I have SQL Server 2005 and Access 2002. It had an annoying problem happening where I had to put in the password for the SQL Server service account after I shut the server down. The domain account used to start the SQL Server services would lose its privileges until I reentered the password. Then I found an article on Microsoft.com (which I can't find now) that is related to http://msdn2.microsoft.com/en-gb/library/ms676909.aspx (Granting Access Rights to the Service Logon Account). For a service account you need to add Logon as a service... to the account. This may or may not be appropriate in your case.
Thanks again for your replies! Kev - I tried the code you use and I still run into the same problem. It adds the link to the table just fine and I can get into them with no problems - as long as I am the one logged in. Unfortunately, when I try it on other users' machines using their logons (Windows, not SQL), It fails to connect the tables. "Connection failed.

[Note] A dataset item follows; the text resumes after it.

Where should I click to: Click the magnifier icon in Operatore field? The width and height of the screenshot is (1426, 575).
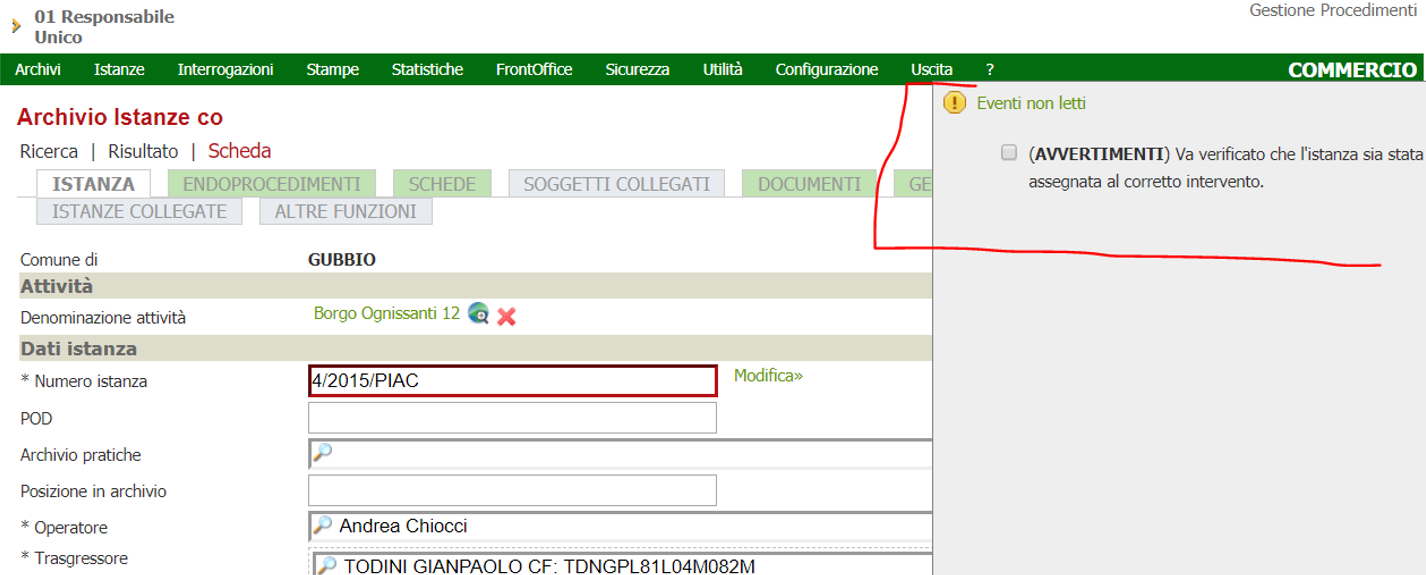(x=324, y=526)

SQL Server Error 18456".
DC - Sorry for not being clearer. I am running A2K3 and SQL 2K. Actually, the problem is not intermittent. I have never been able to get the tables to connect on anyone's logon but mine. I have even copied my DSNs onto their machines and it still doesn't work. The only way I have ever been able to get it to work is when I use the generic ID and PW that was provided to me. I don't know enough about SQL Server to know what grants permissions and such. However, since I can get into the tables with my ID, I thought that using my ID and PW in the connection string would suffice. Apparently not!

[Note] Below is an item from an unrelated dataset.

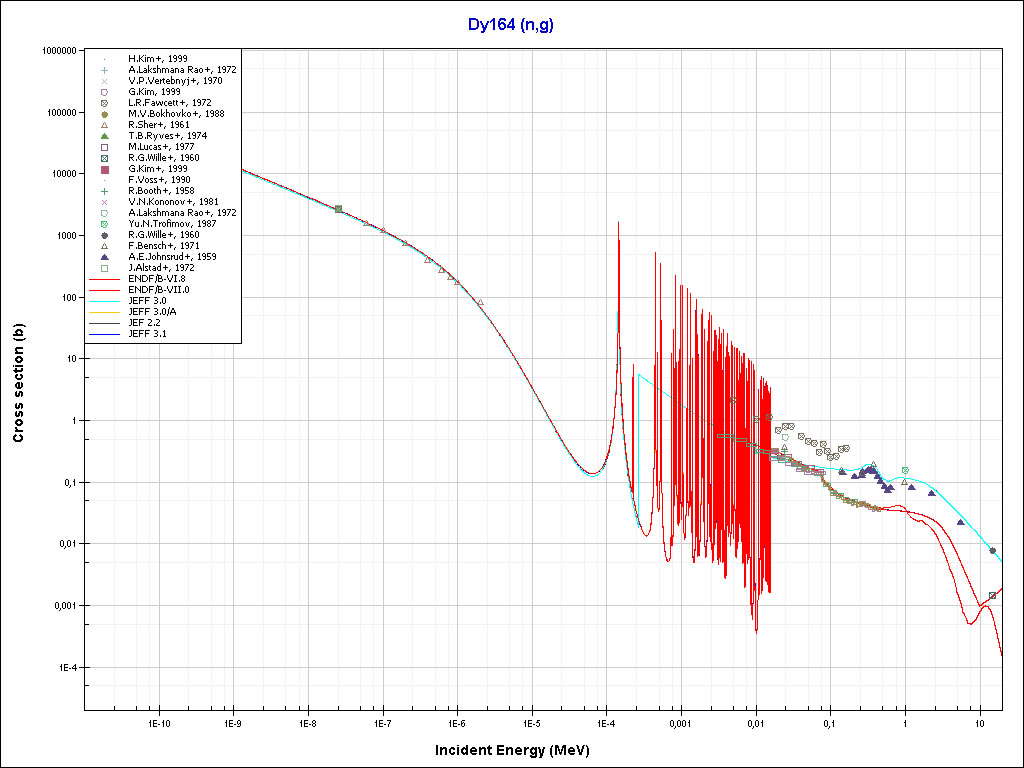Pick the V.N.Kononov+ 1981 cross marker

pyautogui.click(x=104, y=202)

Thanks again and I am always up for trying something else if you have any other ideas.
Hmm, I wonder if it could be to do with how SQL Server users are set up.
Are you able to access Enterprise Manager?
You might want to check out if the users are set up in Enterprise Manager, as I think you need to add all the users that access the database over the network in Enterprise Manager, this is under Security -> Users.
And then allow your users access to the database you are using to link to in your Access db. Either when you set the user up assign them a database, or you can do it when you go to the database in Enterprise Manager.
I used a generic SQL Server logon because I didn't want to have to set up lot's of users on the server.
DC - Yes, I am on a network and as long as I use my ID to login to any machine on our network, I can get the tables to connect without a problem.
Kev - I did notice a difference in Enterprise Manager. My ID is not in there, but my ID is part of a "Super User" Active Directory group. That group, in turn, show up in the Security > Logins as the type Windows Group. The generic ID and PW that I have always used shows up as Standard. I have noticed this before, but never really paid any attention to it. Not knowing that much about SQL Server, it never really set off any alarms before. Do you know what the difference means?
Sounds like the logins aren't set up in Enterprise Manager for users on the network that are accessing the database.
I think what is happening is the DSN connections you made connects to SQL Server, but unless a login is found in Enterprise Manager it denies access to the database you are linking to.
So since you are set up in a Windows Group which is specified in the Enterprise Manager logins it is allowing you access to the database, same goes for the generic login.
The Windows Group will be your network login, and the generic login which you said was 'Standard' is created on SQL Server and is not part of the network.
I think what you will need to do is set up a login for your users in SQL Server, to do this find out if the users of your Access db are all in a Windows Group/Role on the network.
If so, go into Enterprise Manager -> Security -> Logins, and create a new login based on that Windows Group/Role.
Under Windows Authentication select your Network Domain from the drop down list, and then click on the button next to the Name to select the Windows Group/Role.
Then it's just a matter of setting the rest of the settings you require such as; Default Database, Database Access, Server Roles.